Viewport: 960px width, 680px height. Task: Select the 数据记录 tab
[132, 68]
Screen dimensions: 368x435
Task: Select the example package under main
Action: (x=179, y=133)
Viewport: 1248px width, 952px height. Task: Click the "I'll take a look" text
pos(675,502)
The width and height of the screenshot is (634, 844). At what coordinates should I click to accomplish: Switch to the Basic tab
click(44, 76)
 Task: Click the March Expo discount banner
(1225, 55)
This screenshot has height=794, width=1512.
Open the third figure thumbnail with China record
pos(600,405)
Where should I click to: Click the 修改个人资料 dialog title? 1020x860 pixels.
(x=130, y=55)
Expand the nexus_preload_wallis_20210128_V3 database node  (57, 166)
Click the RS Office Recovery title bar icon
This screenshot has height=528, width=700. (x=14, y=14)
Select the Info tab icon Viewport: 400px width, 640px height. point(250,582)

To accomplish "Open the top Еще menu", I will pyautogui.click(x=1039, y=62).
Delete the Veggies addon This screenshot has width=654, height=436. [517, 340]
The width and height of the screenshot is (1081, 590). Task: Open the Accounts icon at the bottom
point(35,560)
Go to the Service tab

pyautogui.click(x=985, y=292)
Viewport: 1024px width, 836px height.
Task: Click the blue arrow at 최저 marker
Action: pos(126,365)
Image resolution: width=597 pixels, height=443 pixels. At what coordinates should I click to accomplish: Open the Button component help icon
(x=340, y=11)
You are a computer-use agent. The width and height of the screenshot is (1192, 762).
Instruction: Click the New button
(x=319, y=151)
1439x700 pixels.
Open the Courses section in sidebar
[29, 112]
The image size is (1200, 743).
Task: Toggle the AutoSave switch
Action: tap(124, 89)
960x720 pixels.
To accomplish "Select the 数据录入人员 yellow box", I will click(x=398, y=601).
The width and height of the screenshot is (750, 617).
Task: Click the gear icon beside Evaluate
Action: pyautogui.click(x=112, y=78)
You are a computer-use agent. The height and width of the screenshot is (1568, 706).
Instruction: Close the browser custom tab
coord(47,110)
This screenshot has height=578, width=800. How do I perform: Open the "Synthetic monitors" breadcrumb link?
______
Return the entries above exactly as they appear.

--- OUTPUT OF THE TASK ---
Viewport: 960px width, 680px height. Task: Select the 数据记录 tab
[132, 68]
Screen dimensions: 368x435
Task: Select the example package under main
Action: (x=179, y=133)
Viewport: 1248px width, 952px height. Task: Click the "I'll take a look" text
pos(675,502)
The width and height of the screenshot is (634, 844). At what coordinates should I click to accomplish: Switch to the Basic tab
click(44, 76)
 Task: Click the March Expo discount banner
(1225, 55)
This screenshot has height=794, width=1512.
Open the third figure thumbnail with China record
pos(600,405)
Where should I click to: Click the 修改个人资料 dialog title? 1020x860 pixels.
(x=130, y=55)
Expand the nexus_preload_wallis_20210128_V3 database node  (57, 166)
Click the RS Office Recovery title bar icon
This screenshot has height=528, width=700. (x=14, y=14)
Select the Info tab icon Viewport: 400px width, 640px height. point(250,582)

To accomplish "Open the top Еще menu", I will pyautogui.click(x=1039, y=62).
Delete the Veggies addon This screenshot has width=654, height=436. [517, 340]
The width and height of the screenshot is (1081, 590). Task: Open the Accounts icon at the bottom
point(35,560)
Go to the Service tab

pyautogui.click(x=985, y=292)
Viewport: 1024px width, 836px height.
Task: Click the blue arrow at 최저 marker
Action: pos(126,365)
Image resolution: width=597 pixels, height=443 pixels. At what coordinates should I click to accomplish: Open the Button component help icon
(x=340, y=11)
You are a computer-use agent. The width and height of the screenshot is (1192, 762).
Instruction: Click the New button
(x=319, y=151)
1439x700 pixels.
Open the Courses section in sidebar
[29, 112]
The image size is (1200, 743).
Task: Toggle the AutoSave switch
Action: tap(124, 89)
960x720 pixels.
To accomplish "Select the 数据录入人员 yellow box", I will click(x=398, y=601).
The width and height of the screenshot is (750, 617).
Task: Click the gear icon beside Evaluate
Action: pyautogui.click(x=112, y=78)
You are a computer-use agent. The height and width of the screenshot is (1568, 706).
Instruction: Close the browser custom tab
coord(47,110)
This screenshot has height=578, width=800. How do I perform: Open the "Synthetic monitors" breadcrumb link?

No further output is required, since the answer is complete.